The author also goes on to talk about the hypocrisy in Proton’s use of AWS, Google, DigitalOcean and Google and Apple app stores, which goes to more or less completely undermine Proton’s standing here.

It’s also worth drawing attention to their class action waiver, AND their bizarrely hypocritical ToS which flies in the face of their positioning.

Which, you know, others would have found out if they read before commenting.

Like the article requested.

2 comments

>Absolute insanity from other commenters here. I totally disagree about it being hard to read - it’s fine.

>And others bitching about being instructed to read the whole thing, clearly didn’t.

The problem isn't that it's indecipherable, it's that the reader feels their time isn't being respected. If the author (seemingly) can't be bothered to put the time into writing a blog post, resorting to AI generated slop, why should readers devote time into reading it in its entirety?

>Which, you know, others would have found out if they read before commenting.

Part of your job as a writer is to get your readers to actually read what you're writing. If you want to write about how Trump sucks with the aim of convincing Trump voters to change their minds, but start off with a diatribe about how Trump voters are brainwashed cultists, that's poor writing even if it's theoretically not "hard to read".

Maybe my slop detector isn’t as sharp as yours, maybe the antagonist in me appreciated the author’s tone.

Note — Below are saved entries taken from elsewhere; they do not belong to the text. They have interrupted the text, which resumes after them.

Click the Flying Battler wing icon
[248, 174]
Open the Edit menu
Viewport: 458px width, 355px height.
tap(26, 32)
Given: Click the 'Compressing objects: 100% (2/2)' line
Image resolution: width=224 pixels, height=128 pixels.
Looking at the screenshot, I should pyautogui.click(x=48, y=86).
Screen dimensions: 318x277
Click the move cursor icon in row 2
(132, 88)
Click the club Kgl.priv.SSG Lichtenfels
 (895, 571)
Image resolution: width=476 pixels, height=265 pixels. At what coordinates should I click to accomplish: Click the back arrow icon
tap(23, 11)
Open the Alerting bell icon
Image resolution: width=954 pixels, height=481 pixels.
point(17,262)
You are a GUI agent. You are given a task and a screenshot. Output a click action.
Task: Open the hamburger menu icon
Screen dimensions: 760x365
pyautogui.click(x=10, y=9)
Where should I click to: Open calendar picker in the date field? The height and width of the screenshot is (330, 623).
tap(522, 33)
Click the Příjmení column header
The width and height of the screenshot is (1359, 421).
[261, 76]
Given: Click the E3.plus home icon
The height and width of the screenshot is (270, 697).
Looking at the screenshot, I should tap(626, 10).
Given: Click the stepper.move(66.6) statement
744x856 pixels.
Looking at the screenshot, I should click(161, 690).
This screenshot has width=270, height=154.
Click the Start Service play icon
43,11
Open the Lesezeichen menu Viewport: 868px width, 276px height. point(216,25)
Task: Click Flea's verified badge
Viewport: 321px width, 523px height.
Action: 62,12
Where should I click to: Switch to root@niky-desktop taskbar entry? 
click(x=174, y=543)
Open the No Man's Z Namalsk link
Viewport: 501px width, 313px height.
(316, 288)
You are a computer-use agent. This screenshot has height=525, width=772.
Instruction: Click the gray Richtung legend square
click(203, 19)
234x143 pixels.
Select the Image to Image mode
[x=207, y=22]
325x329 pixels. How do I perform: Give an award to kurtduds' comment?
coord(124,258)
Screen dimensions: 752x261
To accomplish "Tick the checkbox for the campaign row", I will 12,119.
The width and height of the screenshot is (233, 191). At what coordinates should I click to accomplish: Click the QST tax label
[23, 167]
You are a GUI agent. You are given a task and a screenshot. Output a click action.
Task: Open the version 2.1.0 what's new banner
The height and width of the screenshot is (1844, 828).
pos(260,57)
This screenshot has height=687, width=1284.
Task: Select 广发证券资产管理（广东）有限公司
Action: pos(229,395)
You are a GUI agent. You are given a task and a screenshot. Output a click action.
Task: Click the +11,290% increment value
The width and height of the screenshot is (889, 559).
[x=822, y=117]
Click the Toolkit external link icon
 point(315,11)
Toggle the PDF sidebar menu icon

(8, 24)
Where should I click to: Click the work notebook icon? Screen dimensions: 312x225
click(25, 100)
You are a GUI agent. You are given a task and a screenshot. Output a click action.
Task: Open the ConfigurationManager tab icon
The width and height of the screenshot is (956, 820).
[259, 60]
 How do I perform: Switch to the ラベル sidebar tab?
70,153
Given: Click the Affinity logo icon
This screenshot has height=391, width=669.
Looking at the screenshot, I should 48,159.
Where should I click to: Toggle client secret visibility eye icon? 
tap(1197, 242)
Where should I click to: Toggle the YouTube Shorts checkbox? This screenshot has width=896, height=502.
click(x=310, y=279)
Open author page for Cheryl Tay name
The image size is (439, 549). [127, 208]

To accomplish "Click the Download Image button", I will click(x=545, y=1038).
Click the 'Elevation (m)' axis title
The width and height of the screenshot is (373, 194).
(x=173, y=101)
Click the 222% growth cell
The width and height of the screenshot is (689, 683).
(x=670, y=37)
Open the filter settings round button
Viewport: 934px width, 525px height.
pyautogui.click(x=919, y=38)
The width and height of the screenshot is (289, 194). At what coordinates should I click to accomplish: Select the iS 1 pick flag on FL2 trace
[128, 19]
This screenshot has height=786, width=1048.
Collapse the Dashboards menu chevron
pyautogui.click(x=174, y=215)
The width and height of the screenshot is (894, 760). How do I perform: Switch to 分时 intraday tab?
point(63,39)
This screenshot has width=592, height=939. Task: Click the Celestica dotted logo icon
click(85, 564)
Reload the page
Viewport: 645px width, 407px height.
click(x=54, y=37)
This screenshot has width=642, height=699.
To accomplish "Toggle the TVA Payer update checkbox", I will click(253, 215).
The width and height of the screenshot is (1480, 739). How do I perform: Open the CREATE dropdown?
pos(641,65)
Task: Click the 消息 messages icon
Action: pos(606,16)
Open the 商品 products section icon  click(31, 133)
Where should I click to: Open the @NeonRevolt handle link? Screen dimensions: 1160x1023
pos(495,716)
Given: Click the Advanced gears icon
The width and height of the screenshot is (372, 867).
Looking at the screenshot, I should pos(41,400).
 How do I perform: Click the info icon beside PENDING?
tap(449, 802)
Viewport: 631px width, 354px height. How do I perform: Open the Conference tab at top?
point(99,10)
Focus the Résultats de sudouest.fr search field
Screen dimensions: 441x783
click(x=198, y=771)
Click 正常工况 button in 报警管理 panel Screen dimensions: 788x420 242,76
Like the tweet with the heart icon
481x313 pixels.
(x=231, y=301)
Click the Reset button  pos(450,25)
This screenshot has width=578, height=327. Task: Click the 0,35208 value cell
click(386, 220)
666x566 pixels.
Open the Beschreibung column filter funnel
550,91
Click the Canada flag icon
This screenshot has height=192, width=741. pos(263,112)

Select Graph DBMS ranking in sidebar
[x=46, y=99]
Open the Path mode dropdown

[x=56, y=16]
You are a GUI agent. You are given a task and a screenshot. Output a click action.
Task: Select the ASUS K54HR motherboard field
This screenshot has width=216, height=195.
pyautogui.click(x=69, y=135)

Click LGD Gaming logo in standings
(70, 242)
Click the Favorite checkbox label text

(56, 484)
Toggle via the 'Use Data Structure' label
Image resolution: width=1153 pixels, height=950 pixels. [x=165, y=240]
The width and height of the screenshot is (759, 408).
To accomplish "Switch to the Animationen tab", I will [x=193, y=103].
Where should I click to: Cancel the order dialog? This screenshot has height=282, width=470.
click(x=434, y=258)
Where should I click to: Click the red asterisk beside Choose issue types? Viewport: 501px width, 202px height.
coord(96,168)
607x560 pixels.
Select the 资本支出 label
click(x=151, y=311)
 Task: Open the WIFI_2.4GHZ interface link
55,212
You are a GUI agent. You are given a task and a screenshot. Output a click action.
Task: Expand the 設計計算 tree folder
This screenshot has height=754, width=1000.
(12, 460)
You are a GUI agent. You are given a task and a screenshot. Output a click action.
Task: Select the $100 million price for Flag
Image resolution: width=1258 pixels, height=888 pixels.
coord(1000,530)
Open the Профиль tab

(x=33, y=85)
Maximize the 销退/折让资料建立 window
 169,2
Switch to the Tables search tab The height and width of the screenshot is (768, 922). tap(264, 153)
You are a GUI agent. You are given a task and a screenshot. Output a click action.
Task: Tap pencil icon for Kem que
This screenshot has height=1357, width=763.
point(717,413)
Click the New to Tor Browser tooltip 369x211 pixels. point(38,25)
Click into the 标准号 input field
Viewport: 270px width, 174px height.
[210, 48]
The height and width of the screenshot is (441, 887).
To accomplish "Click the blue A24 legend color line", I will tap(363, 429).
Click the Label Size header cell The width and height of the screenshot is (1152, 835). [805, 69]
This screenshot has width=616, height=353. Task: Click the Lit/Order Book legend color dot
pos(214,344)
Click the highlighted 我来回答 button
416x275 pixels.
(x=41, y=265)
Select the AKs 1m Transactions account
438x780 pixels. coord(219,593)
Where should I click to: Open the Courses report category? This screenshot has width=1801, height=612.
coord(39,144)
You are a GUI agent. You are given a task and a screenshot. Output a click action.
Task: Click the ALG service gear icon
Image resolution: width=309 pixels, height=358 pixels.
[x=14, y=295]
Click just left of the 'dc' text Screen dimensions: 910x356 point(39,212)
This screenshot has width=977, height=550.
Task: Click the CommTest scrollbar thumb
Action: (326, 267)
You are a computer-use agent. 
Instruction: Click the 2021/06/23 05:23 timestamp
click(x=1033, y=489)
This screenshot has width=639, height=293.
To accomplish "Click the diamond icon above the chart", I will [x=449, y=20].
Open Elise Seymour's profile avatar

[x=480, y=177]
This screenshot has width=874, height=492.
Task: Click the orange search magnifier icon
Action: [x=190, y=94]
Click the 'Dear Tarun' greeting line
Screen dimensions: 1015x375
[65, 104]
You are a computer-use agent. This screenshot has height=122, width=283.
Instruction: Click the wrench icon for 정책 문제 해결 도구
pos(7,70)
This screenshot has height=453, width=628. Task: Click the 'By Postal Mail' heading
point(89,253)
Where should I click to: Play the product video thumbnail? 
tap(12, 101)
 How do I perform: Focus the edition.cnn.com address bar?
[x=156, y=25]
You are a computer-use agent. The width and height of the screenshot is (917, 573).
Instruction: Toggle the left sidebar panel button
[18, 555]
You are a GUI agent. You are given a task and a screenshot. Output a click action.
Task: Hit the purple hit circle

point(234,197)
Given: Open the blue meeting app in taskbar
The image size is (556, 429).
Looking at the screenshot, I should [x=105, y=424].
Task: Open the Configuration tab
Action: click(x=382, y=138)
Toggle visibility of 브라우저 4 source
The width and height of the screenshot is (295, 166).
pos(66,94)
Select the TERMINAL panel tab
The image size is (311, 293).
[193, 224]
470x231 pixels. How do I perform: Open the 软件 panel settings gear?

I guess I just liked the article!

It's not hard to find examples, eg. for chained negations:

>California. Not Geneva. Not Zurich. Santa Clara County. Let that land for a second.

>That's not an interpretation. That's not reading between lines. That's LiveKit's own [...]

>Not by breaking Signal's encryption. Not by going to Signal. By extracting [...]

>You don't get notified. You don't get to contest it. You find out [...]

>Not a single anonymous source. Not a single leaked document. Not a single interpretation [...]

>An ordinary person — not an activist, not a whistleblower, not anyone doing anything wrong

“You’re absolutely right! I should have…”

Not sure how those passed me by.

Proton is very active in HN and other sites, and notorious in “debunking misinformation”, at least used to with their official account, so maybe now they went in different approaches of debunking and try to discredit criticism. You also have the fanbase phenomenon, rooted from some denial of active users, so such articles always get attacked one way or another.
It's fair to be suspicious of astroturf. FWIW I am a Proton user, but I get no benefit other than self-soothing from criticizing proton criticism.

My main beef was with the writing style, which is so over the top and repetitive and seemingly AI-generated that I couldn't stand it.

Proton Meet relying on a bunch of US infrastructure is something they should call out themselves loudly when they advertise it, to be sure.